Bu olaydan sonra yine buluşmak isteyen bir arkadaşla bir araya geldik. Yenilen pehlivan yenilmeye doymazmış :) benim ki o hesap. Bir kaç kere bir araya geldik. Bir akşam eğlenmeye gittik. Bir gün kahvaltıya gittik beraber. Sonra bir arkadaşımızın etkinliğinde o da oradaydı. Yanına gittim haliyle onunla yakınız diye. Biraz mesafeliydi. Belki bana öyle gelmiştir dedim üzerinde durmadım. Sonra bir bayram günü mesaj yazdım Whatsapp'dan. Önce hal hatır sorup,bayram kutlayarak ,girizgah yaptım. Cevap verdikten sonra onu biriyle tanıştıracağımı söyleyecektim. Uzun bir süre görmedi. Sonra gördü,gördükten sonra da cevap vermedi.

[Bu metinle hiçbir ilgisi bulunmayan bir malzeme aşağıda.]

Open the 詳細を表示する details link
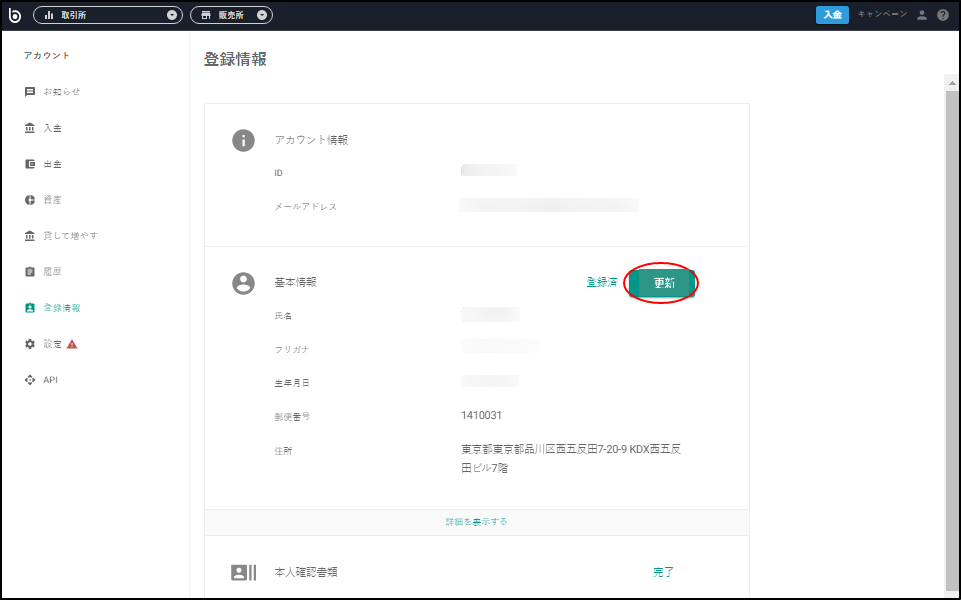The width and height of the screenshot is (961, 600). click(476, 521)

Yavrucum bir cevap vereydin bari dedim yine cevap yok. Eeh dedim bende. Sonra Whatsapp programım sıkıntılıydı zaten sildim yeniden yükledim falan. Bu esnada kendisini engellediğimi sanıp instagram hikayelerinde beni paylaşmış. Hayatta en nefret ettiğim şeydir. Engelledim :))) Neymiş aramamışım da mesaj yazmışım :)) Bu arada ne zaman arasam açmaz kendisi telefonunu. 

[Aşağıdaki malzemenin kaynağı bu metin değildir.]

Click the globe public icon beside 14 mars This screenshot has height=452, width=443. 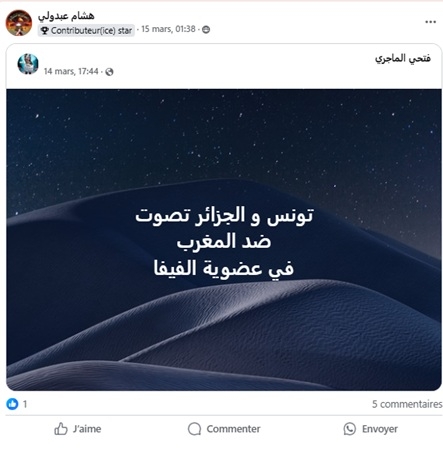pos(109,72)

Evet,hala görüştüğüm 1-2 arkadaşım var. Ama onlarla da özel bağlar kurmamaya çalışıyorum. Çok sık görüşmemeye özen gösteriyorum. Etkinliklerde falan bir araya gelirsem ne ala,onun dışında kimseyle yakınlık kurmak niyetinde değilim artık. Ben de oldukça zor,fazla açık sözlü biriyim. O yüzden kimsenin işine gelmediğimin farkındayım. Bu zamana kadar hayatımda olmayan insanlar bundan sonra da olmasalar çok büyük kaybım olmayacak biliyorum. İnsanların saçma samimiyetleri,birbirlerine hasetlikleri ve laf sokmaları midemi bulandırıyor. Ben böyle kendi yağımla kavrulmaya devam... İnsanlardan uzak olmak,ve samimiyet kurmamak tamamen bilinçli bir tercih. Hatta etkinlik düzenlemekten bile vazgeçtim bu sebepten. Amacından sapıp kimseyi memnun edemediğin faaliyetlere dönüştü etkinlikler bile. Çok nadir çekiliş ve layıkıyla yaptığım ürün yorumlarıyla,vicdanım rahat olarak,yola devam!

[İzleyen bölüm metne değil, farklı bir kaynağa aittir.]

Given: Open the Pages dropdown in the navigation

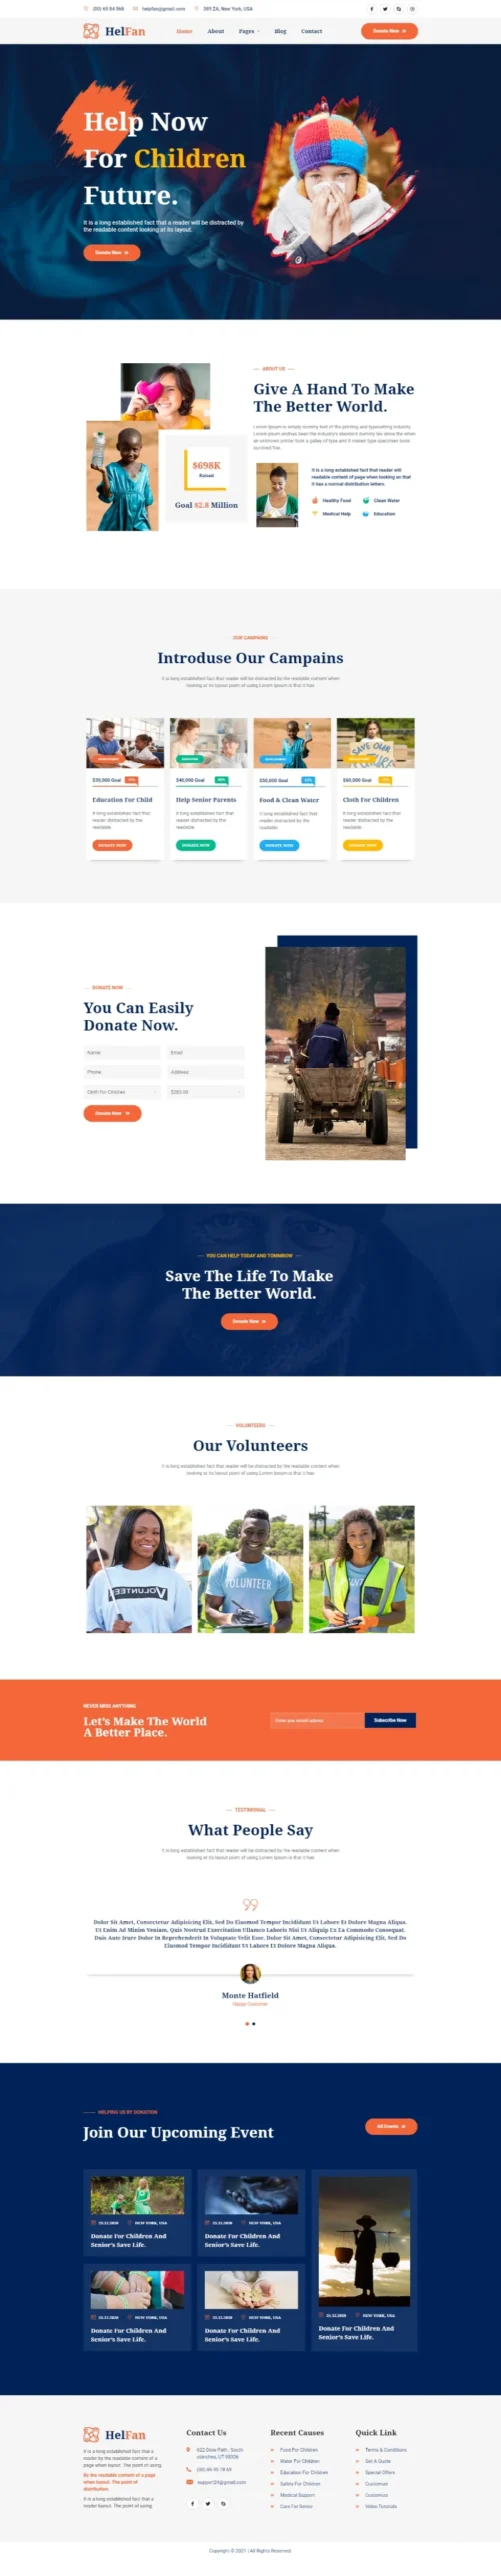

İçimden gelirse sayfamda paylaşıyorum diğer arkadaşlarımı. Ama artık o bile içimden gelmiyor. Her şey karşılıklı yapılır olmuş. Ben yorum yaparsam o da bana yapıyor,ben paylaşırsam o da beni paylaşıyor. Böyle olunca bana pek samimi gelmiyor. Ha birde etkinliklerde vıcık vıcık bir şekilde samimi davranıp,sonrasında takibe almayan seni görmezden gelen bir çok insan da var elbette. Ama ben, kimse için başlamadım bu işe,kimse içinde sonlandıramam. Kozmetik ve bakım hep vardı hayatımda,hepte olacak. Bu yüzden kendi bildiğim şekilde ilerleyeceğim inatla.
Tüm bunları hem bu işlere gönül veren arkadaşlar ne ile karşılaşacağını bilsin,onlara bir faydam dokunsun diye,hemde rahatlamak istediğim için yazdım. Hayatın içinde yer alan garip insanlar ve garip diyaloglar karşısında şaşırmamak lazım :)
Hoşça kalın...sevgiyle ve bakımla kalın!